[LISTED RECORDS]
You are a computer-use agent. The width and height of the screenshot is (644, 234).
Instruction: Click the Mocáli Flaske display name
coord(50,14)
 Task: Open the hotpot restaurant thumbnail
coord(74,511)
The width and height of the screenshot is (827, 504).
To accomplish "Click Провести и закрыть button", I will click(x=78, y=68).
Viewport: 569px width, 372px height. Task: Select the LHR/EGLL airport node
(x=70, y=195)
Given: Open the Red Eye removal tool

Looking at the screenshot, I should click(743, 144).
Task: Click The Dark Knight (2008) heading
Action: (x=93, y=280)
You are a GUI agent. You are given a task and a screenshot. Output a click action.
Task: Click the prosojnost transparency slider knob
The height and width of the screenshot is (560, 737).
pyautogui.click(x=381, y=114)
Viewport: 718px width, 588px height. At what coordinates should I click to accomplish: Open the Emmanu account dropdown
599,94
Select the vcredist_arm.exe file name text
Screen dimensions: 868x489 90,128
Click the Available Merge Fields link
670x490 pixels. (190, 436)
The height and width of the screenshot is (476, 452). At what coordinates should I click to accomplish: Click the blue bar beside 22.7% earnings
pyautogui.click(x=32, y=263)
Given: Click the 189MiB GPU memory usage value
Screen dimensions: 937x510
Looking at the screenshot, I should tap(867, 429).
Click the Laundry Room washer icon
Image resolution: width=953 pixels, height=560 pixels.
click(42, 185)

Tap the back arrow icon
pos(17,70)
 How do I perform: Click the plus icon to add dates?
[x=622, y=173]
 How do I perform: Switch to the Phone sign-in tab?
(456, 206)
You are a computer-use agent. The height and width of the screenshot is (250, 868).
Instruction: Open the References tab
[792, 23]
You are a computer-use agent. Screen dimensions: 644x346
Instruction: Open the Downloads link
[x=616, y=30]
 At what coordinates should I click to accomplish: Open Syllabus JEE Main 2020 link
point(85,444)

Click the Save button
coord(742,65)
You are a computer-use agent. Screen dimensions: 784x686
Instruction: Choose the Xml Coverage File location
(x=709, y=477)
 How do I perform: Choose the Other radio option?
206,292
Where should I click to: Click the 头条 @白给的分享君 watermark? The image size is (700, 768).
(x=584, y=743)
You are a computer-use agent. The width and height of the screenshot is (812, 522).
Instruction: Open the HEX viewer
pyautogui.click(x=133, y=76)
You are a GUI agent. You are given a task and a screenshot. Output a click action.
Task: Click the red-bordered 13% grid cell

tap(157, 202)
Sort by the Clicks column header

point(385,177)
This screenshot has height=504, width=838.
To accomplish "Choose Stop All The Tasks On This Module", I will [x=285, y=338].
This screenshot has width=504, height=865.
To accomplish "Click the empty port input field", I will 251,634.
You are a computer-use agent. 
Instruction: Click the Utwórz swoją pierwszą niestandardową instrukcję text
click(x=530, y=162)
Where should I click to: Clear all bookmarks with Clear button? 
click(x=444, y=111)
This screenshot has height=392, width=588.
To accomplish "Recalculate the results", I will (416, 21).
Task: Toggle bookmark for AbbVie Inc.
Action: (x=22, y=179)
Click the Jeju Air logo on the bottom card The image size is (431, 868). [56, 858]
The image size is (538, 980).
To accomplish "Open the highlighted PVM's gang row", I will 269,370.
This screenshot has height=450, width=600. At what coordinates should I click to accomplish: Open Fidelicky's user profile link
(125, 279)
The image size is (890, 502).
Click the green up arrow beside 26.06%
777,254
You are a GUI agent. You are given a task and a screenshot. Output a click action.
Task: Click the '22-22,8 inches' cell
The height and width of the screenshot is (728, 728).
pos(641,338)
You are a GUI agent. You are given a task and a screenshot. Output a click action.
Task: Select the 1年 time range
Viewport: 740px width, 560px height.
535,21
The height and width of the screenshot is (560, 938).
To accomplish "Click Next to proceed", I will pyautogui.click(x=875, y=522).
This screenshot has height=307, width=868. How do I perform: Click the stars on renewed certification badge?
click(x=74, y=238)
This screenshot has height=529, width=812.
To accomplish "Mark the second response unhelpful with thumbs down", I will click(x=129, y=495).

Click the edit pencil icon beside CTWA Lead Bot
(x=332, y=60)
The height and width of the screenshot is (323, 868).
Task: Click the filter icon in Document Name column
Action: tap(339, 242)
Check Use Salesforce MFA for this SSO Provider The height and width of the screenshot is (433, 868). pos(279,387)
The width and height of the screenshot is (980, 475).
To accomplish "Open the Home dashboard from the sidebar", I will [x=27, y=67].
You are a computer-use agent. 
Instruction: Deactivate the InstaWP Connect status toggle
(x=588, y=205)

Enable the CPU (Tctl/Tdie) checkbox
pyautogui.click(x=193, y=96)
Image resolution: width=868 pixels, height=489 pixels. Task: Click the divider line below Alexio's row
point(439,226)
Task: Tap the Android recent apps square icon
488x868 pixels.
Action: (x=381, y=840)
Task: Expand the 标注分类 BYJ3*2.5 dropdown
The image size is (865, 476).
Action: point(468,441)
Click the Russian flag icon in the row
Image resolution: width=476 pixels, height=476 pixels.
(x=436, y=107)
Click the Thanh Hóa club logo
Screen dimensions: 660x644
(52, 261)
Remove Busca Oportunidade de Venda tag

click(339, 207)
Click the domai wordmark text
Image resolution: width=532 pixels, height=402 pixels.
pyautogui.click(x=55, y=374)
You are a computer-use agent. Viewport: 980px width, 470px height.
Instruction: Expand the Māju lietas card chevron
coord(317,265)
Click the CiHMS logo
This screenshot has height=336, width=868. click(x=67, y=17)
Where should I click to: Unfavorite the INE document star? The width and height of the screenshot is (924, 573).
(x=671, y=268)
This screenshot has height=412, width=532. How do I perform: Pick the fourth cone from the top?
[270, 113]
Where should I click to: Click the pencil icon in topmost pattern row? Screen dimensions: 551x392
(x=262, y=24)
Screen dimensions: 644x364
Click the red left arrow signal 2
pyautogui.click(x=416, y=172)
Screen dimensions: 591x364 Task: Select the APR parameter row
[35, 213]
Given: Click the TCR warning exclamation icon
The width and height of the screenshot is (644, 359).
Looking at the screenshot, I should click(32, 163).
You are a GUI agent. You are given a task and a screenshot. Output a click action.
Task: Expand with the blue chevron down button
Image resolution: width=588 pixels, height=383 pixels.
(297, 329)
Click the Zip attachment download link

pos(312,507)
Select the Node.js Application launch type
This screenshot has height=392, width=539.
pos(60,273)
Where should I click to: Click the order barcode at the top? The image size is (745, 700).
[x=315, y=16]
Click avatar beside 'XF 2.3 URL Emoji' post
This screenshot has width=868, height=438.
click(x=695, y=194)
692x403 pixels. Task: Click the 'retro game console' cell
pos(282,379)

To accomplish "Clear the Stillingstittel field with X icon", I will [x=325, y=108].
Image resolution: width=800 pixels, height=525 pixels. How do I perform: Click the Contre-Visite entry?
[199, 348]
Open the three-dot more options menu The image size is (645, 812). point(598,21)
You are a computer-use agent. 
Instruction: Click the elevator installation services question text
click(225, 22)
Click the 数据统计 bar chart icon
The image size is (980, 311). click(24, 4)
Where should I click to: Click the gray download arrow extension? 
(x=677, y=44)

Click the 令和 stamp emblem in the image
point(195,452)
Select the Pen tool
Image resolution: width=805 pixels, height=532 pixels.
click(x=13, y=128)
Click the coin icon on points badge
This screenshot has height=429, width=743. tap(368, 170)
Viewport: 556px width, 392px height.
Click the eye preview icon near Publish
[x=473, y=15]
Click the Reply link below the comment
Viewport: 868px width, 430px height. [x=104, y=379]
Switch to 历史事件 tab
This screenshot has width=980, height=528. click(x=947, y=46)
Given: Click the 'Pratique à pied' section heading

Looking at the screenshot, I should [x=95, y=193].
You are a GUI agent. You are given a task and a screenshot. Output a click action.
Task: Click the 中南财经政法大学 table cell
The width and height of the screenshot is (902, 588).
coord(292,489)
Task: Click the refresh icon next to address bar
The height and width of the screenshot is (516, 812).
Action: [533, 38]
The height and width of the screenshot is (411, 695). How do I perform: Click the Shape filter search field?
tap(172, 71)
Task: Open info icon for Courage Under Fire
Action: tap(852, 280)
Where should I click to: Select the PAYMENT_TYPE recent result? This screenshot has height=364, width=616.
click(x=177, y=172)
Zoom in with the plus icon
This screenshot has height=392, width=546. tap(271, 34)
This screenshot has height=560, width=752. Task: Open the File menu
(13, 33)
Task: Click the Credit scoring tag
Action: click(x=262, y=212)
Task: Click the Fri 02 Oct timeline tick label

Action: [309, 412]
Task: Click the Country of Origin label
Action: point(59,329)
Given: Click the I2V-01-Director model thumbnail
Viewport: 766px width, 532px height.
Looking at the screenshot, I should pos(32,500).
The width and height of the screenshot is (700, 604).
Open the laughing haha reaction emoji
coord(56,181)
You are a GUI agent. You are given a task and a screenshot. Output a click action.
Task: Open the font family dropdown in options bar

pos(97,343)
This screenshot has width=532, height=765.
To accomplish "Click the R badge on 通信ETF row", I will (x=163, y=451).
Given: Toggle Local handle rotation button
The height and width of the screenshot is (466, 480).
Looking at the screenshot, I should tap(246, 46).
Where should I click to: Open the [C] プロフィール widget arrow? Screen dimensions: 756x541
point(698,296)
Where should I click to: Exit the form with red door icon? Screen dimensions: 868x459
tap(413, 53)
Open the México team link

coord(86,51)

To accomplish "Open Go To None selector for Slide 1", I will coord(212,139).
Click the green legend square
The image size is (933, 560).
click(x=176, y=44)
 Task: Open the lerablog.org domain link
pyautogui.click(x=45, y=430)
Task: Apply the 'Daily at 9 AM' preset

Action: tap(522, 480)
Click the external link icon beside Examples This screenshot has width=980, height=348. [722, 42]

[WORK REQUIRED] Give back exactly the lines of the listing above that run from the line with "Switch to 历史事件 tab" to the line with "Task: Click the refresh", inclusive.

[ANSWER BOX]
Switch to 历史事件 tab
This screenshot has width=980, height=528. click(x=947, y=46)
Given: Click the 'Pratique à pied' section heading

Looking at the screenshot, I should [x=95, y=193].
You are a GUI agent. You are given a task and a screenshot. Output a click action.
Task: Click the 中南财经政法大学 table cell
The width and height of the screenshot is (902, 588).
coord(292,489)
Task: Click the refresh icon next to address bar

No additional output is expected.